Are you really pre-punishing characters for having a good rune spell pick?

What does it matter if PCs can fly? Condors fly just as well or better, AERIAL COMBAT TIME!!!

To be honest given the climbing difficulties and the average climbing% of PCs...

Plus isn't climbing an Orlanthi skill?

No one is 'pre-punishing' the PC's.

First off, the whole point of the adventure is to get several giant condor eggs off the Crags safely. It is understood that the giant condors in question will object... strenuously. I should also note that the giant condors are REALLY. GIANT. CONDORS.... Size statistics range from 29 to 34, or 'bigger than a Great Uz'. It would seem to me that fighting them in mid-air is playing their game in their environment.

Second thing I'd like to point out is that Jebba's Spire, the Condor Crag with the nests, is 400m high. The spell duration for Fly is 15 minutes. Assuming the character with the spell wants to bring their armor, shield and a weapon with them, they're gonna need at least 2 RP just for the weight to Fly up. So that's 3 Rune Points right there [and the average starting characters in RQG have 3 RP]. The two problems are a] that just gets them to the top of Spire [unless they think they can steal a minimum 3 x SIZ 2 eggs and get safely back down in the 15 minute duration of the spell...] and b] that only gets one PC up the Spire [and if the PC thinks they can get the aforementioned eggs by themselves...]

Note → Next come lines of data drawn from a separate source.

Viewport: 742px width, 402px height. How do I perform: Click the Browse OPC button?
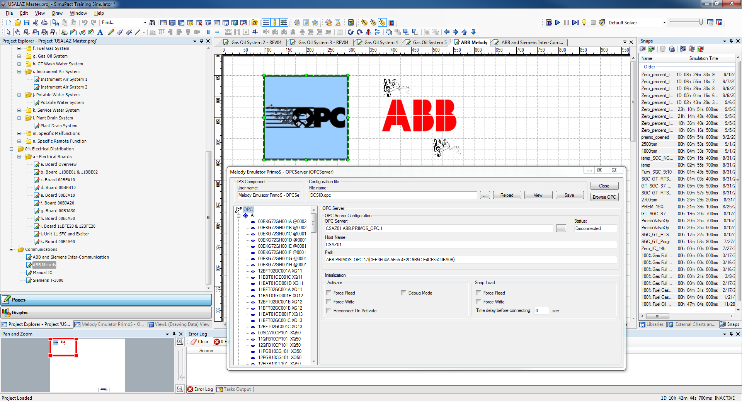[x=604, y=197]
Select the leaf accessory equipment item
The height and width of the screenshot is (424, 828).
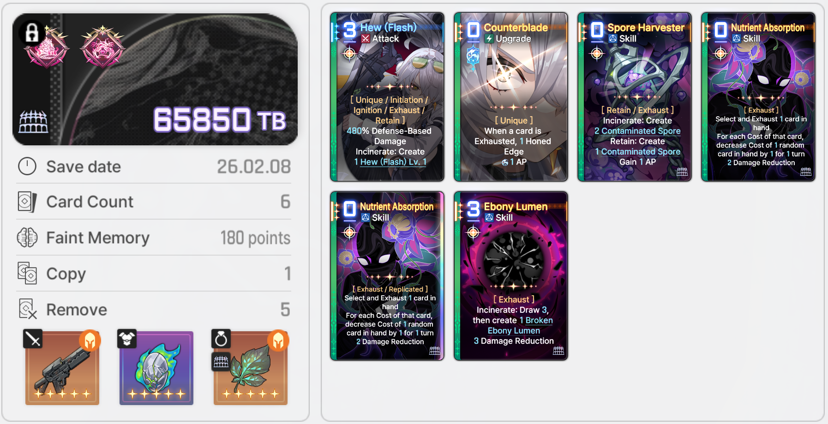[251, 368]
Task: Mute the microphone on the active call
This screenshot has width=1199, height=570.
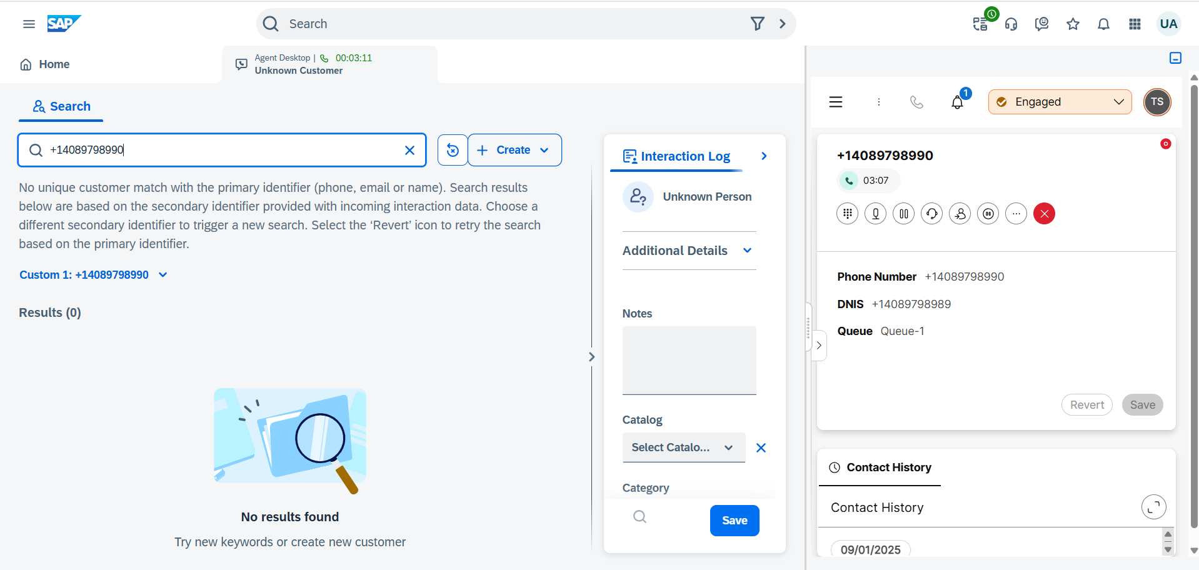Action: click(875, 214)
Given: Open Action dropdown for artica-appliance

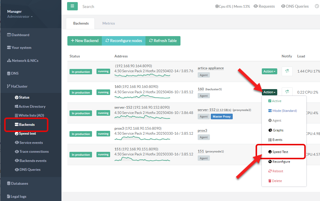Looking at the screenshot, I should (x=269, y=71).
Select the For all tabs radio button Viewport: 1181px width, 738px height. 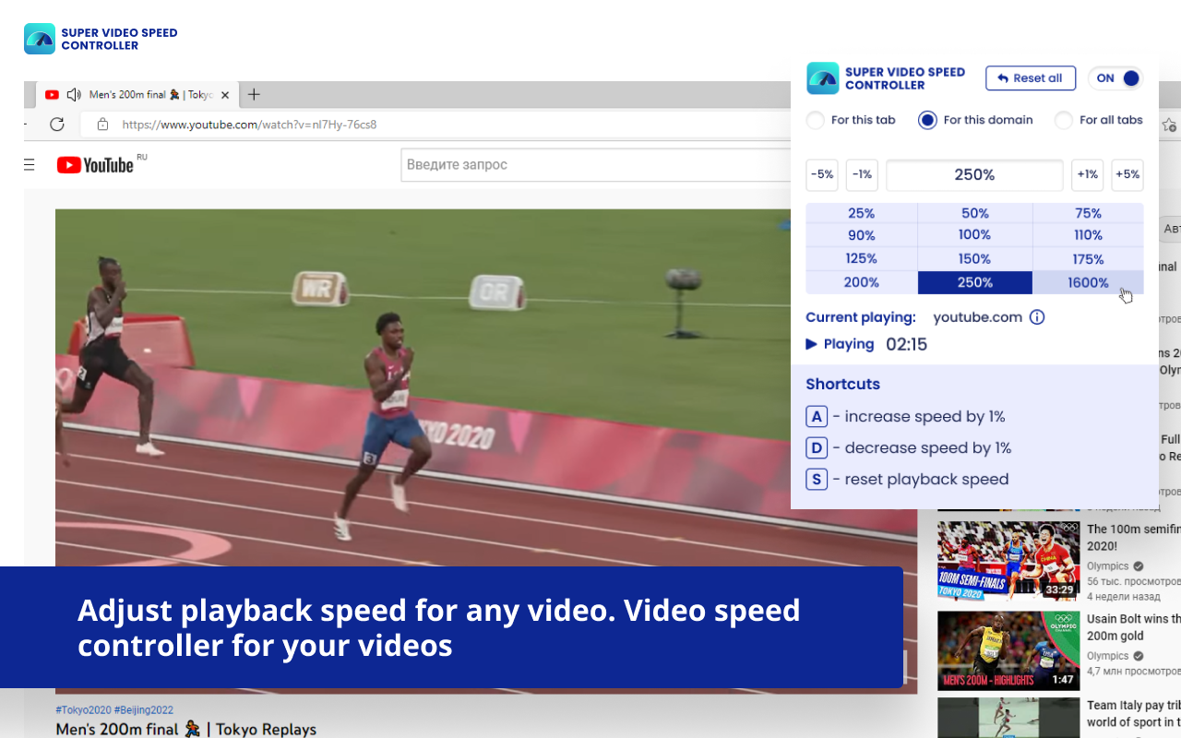coord(1063,120)
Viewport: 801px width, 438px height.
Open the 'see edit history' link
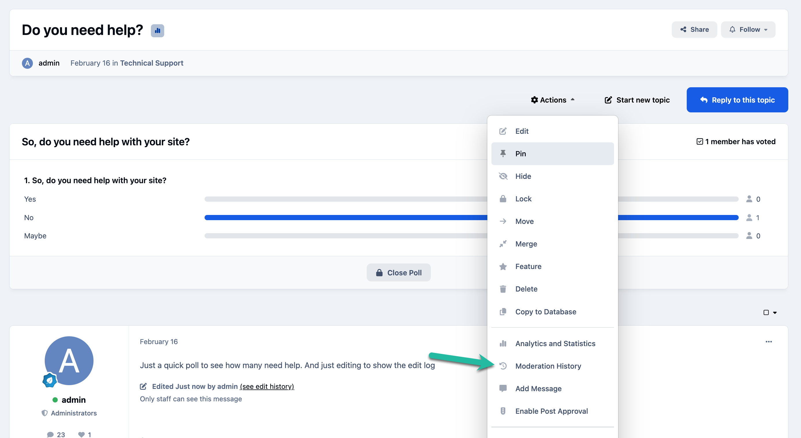[267, 386]
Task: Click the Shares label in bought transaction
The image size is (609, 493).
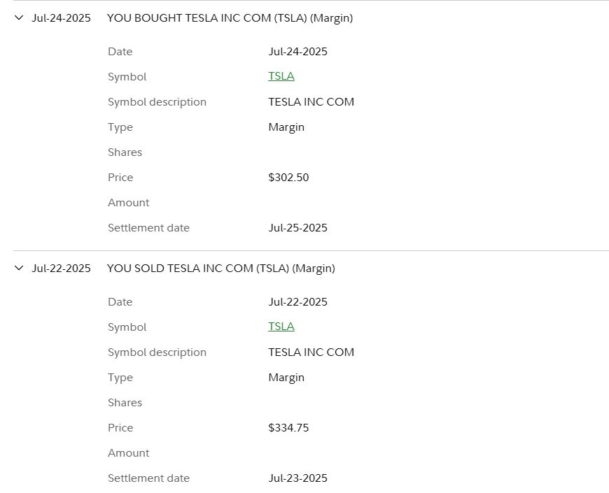Action: pyautogui.click(x=125, y=152)
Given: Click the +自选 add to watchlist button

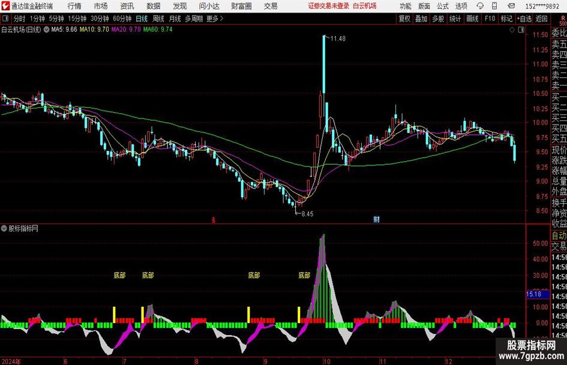Looking at the screenshot, I should (524, 19).
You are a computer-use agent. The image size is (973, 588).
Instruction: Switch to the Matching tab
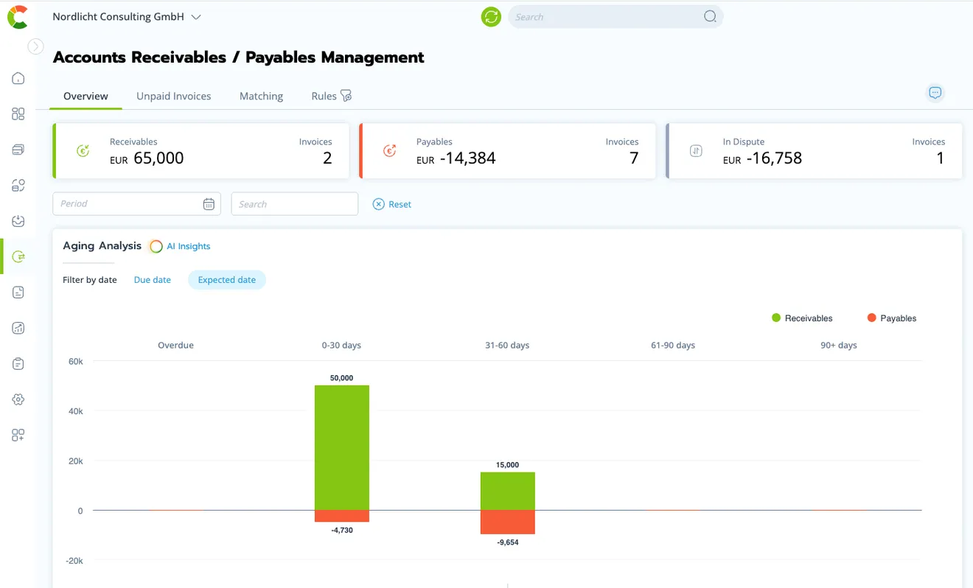(261, 96)
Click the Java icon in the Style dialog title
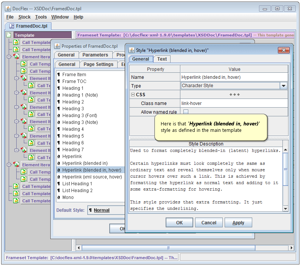This screenshot has height=266, width=301. [x=132, y=50]
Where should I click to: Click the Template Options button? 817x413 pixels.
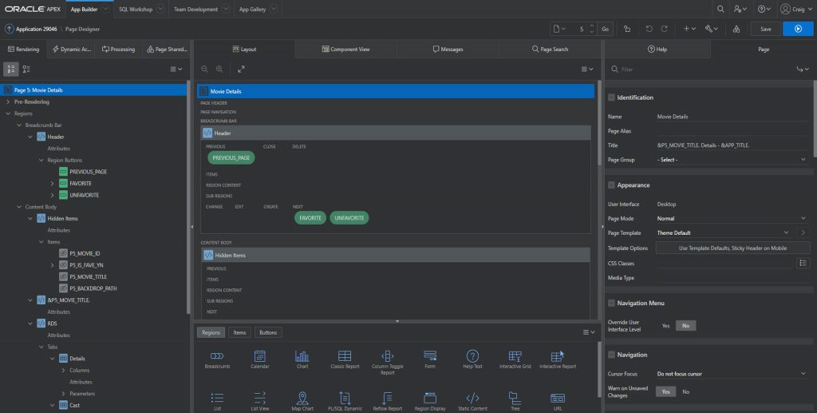(x=732, y=248)
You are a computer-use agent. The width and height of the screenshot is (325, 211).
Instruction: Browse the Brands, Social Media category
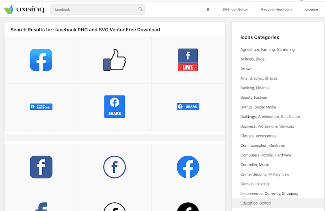tap(258, 107)
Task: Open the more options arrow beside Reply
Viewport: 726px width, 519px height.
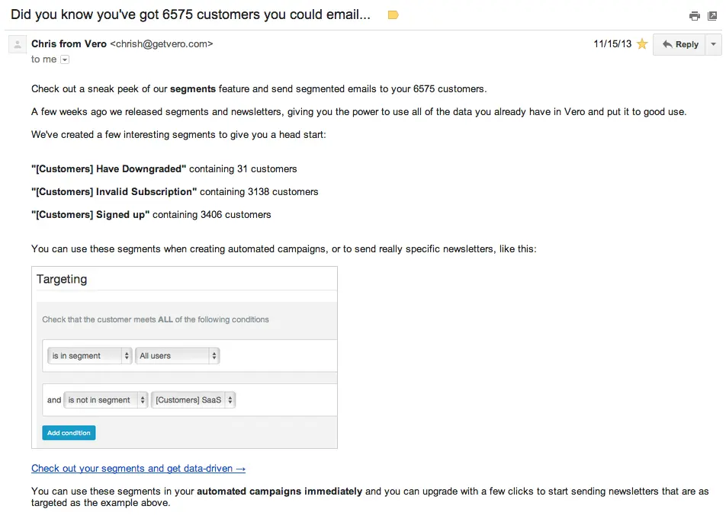Action: 714,44
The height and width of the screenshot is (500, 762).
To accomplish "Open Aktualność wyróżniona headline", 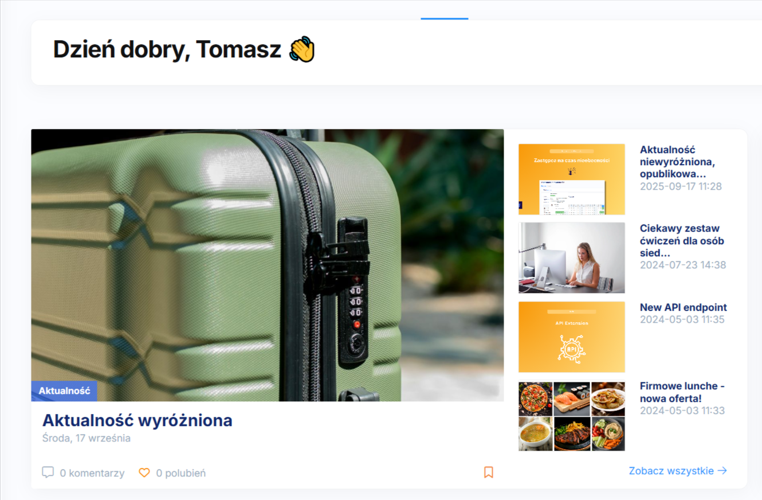I will tap(138, 420).
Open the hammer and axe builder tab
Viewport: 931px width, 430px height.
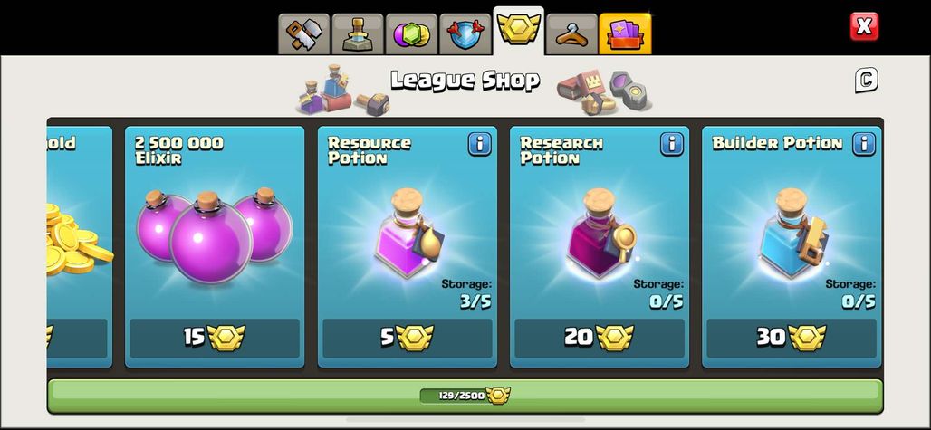coord(303,34)
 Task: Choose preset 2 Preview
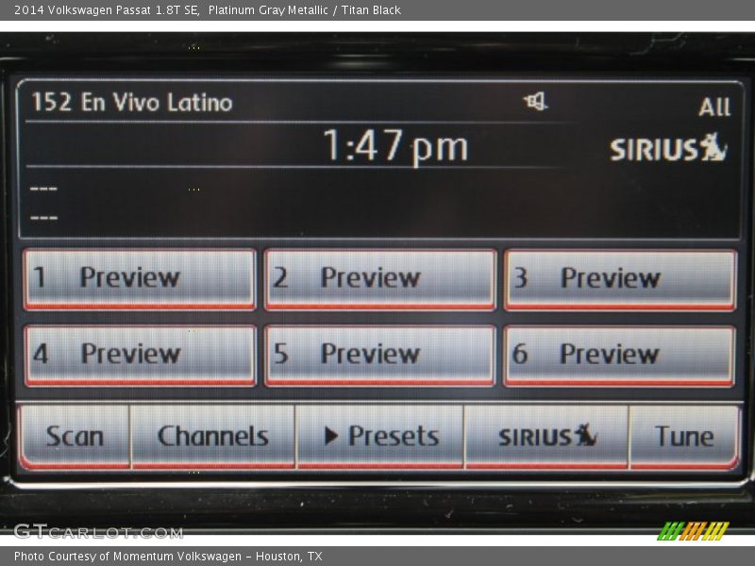click(379, 278)
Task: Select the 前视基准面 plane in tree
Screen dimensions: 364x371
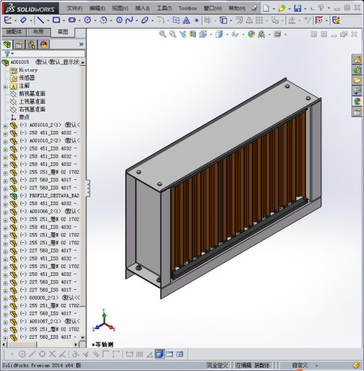Action: tap(32, 94)
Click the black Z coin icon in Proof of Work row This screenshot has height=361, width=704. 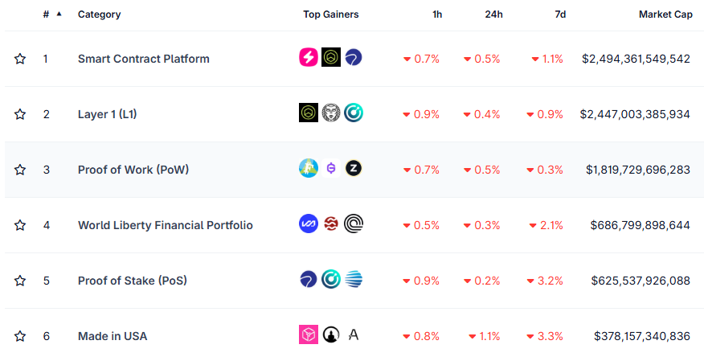coord(354,168)
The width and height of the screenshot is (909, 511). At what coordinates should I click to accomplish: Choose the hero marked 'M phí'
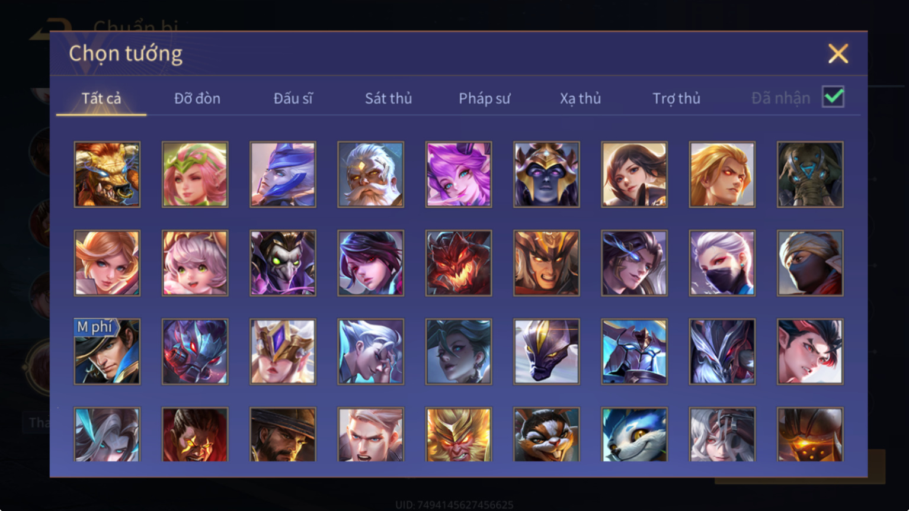point(107,352)
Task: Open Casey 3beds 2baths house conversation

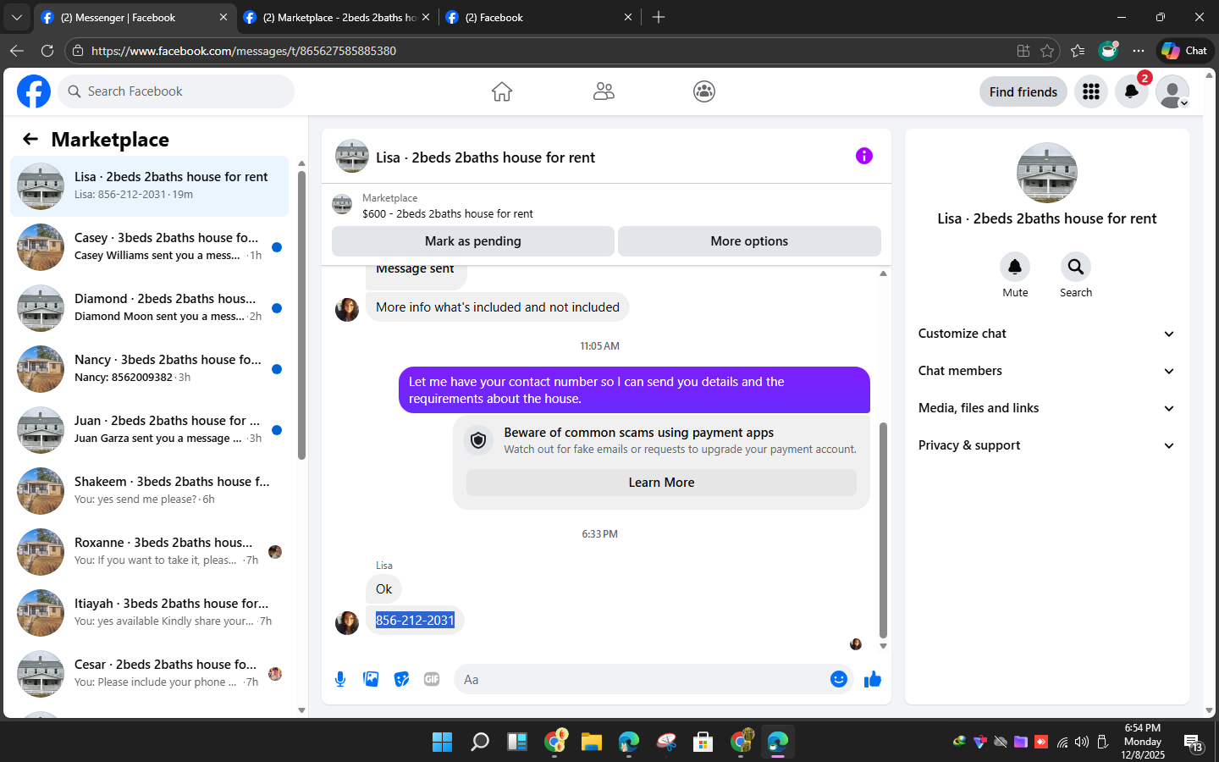Action: pos(149,246)
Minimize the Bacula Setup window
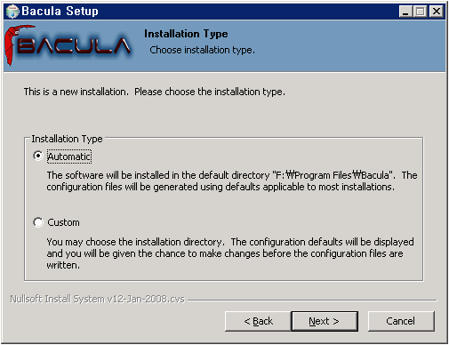Image resolution: width=449 pixels, height=345 pixels. [405, 12]
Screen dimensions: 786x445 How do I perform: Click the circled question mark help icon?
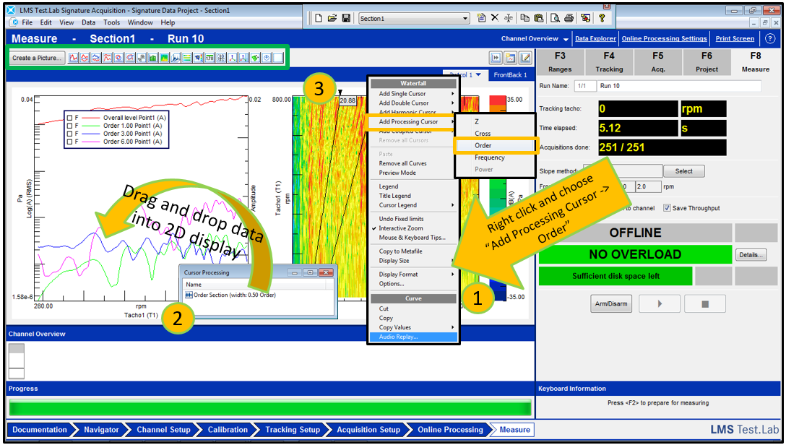769,38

Lastly, there are mission stipulations from Duke Raus... they must not kill any of the condors, AND they must take a minimum of 3 eggs but not all the eggs.  The condors are rare creatures; there are not many left in Glorantha and Duke Raus doesn't want to destroy their ability to breed.

And Climb is indeed an Air skill [and an Orlanthi cult skill]. This provides the characters with a valuable chance to use their Runes to augment their skills in a high pressure situation, thereby earning Rune checks as well as skill checks.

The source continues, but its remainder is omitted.